In the records below, find the line with "Task: Click the magnifying" and the line with "Given: Select the Windows folder in tree"; return exactly those lines and every line between them.

Collected data entries

.....

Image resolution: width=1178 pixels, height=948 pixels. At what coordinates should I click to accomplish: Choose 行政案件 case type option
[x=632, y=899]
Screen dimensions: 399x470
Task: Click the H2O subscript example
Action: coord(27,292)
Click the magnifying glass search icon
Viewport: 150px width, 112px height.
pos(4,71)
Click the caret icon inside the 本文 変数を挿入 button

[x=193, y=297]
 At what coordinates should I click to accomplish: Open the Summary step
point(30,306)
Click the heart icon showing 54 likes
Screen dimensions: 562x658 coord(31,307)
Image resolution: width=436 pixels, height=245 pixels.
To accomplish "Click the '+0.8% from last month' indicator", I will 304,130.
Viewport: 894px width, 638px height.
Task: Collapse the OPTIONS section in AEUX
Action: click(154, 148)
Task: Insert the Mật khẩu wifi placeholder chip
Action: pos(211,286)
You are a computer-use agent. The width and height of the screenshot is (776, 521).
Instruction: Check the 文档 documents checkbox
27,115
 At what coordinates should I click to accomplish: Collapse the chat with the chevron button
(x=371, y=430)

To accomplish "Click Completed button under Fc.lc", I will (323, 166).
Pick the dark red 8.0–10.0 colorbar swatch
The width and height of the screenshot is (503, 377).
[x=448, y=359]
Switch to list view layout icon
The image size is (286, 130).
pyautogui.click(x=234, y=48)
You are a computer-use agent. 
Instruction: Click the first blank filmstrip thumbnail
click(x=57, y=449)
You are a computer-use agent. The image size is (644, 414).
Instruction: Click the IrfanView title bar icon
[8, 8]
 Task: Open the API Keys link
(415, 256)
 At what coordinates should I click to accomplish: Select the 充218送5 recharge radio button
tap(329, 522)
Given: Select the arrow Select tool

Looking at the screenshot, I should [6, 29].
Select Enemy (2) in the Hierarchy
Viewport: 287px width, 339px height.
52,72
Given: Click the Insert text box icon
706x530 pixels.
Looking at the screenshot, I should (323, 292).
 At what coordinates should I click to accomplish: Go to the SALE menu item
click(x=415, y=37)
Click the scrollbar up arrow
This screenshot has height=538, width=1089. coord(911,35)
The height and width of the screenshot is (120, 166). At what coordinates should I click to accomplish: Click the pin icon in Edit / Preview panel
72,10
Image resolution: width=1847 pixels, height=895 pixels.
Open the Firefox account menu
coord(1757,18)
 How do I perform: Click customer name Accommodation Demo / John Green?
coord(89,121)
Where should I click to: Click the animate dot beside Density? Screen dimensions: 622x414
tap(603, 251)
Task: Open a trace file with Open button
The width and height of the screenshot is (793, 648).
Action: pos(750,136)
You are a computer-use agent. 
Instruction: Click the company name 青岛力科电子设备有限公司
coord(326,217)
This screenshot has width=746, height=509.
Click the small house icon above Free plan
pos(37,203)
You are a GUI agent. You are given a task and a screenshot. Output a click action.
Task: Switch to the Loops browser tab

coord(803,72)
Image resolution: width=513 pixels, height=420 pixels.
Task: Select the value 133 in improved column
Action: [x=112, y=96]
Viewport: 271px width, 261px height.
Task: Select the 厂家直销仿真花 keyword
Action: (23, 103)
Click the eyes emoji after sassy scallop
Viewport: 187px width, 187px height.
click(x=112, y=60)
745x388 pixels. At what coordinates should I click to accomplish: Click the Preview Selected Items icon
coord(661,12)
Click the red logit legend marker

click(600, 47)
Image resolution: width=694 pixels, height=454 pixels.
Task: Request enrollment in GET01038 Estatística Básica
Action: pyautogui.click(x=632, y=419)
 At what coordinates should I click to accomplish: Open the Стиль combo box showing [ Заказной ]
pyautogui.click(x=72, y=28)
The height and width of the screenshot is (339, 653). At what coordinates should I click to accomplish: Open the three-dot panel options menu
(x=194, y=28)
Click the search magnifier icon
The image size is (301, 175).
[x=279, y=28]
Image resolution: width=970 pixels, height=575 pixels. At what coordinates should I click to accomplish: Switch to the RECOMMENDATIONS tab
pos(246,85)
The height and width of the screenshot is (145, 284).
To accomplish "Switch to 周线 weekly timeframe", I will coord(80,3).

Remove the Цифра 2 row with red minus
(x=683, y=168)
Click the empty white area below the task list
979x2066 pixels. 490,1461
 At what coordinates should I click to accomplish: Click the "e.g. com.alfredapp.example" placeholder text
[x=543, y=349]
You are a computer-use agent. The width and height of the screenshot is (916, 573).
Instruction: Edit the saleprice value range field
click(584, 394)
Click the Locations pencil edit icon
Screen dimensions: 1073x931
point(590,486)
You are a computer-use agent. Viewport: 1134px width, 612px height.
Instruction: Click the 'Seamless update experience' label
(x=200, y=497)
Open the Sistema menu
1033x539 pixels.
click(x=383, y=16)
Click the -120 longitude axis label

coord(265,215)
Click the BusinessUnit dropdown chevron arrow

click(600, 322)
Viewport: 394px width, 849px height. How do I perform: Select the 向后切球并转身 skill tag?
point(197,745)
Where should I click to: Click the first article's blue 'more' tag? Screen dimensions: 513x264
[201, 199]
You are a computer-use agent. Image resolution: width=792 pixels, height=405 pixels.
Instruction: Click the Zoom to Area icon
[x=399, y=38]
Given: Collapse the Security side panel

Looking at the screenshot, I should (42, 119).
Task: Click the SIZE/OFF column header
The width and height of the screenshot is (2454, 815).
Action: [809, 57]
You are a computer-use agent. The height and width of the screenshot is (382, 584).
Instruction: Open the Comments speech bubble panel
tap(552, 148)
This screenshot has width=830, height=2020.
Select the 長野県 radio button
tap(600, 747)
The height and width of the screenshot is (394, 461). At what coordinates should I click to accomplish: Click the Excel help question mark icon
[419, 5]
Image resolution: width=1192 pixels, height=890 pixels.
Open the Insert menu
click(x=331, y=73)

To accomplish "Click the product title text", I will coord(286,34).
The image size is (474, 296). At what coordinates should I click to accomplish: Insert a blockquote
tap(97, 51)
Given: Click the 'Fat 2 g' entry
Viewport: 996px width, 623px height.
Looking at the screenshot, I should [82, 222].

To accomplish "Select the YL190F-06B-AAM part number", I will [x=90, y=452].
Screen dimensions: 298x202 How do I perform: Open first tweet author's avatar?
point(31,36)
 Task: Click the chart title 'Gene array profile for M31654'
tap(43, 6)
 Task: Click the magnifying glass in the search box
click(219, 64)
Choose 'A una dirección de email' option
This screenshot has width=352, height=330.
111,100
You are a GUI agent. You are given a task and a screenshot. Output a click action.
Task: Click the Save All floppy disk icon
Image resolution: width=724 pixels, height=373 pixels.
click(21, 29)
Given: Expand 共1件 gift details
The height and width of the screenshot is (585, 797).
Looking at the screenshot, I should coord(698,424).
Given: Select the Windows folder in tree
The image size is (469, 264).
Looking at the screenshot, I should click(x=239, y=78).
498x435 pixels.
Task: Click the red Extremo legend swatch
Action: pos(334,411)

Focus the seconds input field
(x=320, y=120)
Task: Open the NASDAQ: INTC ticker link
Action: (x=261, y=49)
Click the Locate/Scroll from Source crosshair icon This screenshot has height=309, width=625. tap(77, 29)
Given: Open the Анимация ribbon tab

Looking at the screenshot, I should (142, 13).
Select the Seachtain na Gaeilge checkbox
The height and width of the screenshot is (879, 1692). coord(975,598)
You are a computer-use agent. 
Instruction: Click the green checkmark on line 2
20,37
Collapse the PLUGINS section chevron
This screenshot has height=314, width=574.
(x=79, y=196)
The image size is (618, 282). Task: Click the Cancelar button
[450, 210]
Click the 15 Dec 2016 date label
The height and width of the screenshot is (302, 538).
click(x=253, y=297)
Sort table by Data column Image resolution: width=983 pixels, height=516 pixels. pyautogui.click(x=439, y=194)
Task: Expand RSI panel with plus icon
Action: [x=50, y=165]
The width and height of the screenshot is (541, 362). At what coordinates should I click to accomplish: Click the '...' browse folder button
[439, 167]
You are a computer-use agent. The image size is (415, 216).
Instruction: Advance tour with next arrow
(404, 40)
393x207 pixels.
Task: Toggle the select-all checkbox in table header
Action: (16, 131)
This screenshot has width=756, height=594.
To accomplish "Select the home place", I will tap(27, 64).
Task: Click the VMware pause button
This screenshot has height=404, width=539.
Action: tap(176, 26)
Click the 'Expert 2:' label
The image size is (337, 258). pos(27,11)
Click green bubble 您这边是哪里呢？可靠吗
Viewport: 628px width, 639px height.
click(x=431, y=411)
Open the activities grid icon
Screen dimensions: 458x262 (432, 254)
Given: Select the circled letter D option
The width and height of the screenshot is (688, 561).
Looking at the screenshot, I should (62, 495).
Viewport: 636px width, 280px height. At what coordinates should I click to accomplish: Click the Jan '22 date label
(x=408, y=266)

.....

_Exercise result_:
 Task: Click the magnifying glass in the search box
click(219, 64)
Choose 'A una dirección de email' option
This screenshot has width=352, height=330.
111,100
You are a GUI agent. You are given a task and a screenshot. Output a click action.
Task: Click the Save All floppy disk icon
Image resolution: width=724 pixels, height=373 pixels.
click(21, 29)
Given: Expand 共1件 gift details
The height and width of the screenshot is (585, 797).
Looking at the screenshot, I should coord(698,424).
Given: Select the Windows folder in tree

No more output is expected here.